_Problem_
Give every entry again, exactly as it stands.
##### Given information #####
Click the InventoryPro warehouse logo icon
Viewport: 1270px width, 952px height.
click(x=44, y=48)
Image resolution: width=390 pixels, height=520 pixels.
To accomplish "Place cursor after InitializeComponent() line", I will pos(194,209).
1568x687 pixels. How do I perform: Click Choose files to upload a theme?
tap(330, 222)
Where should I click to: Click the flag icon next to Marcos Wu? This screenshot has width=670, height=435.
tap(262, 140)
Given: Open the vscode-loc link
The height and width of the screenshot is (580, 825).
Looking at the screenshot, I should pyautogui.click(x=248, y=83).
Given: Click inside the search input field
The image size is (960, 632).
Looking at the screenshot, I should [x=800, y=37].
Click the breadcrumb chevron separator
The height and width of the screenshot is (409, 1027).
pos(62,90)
#####
_Expected answer_
Click the InventoryPro warehouse logo icon
Viewport: 1270px width, 952px height.
click(x=44, y=48)
Image resolution: width=390 pixels, height=520 pixels.
To accomplish "Place cursor after InitializeComponent() line", I will pos(194,209).
1568x687 pixels. How do I perform: Click Choose files to upload a theme?
tap(330, 222)
Where should I click to: Click the flag icon next to Marcos Wu? This screenshot has width=670, height=435.
tap(262, 140)
Given: Open the vscode-loc link
The height and width of the screenshot is (580, 825).
Looking at the screenshot, I should pyautogui.click(x=248, y=83).
Given: Click inside the search input field
The image size is (960, 632).
Looking at the screenshot, I should [x=800, y=37].
Click the breadcrumb chevron separator
The height and width of the screenshot is (409, 1027).
pos(62,90)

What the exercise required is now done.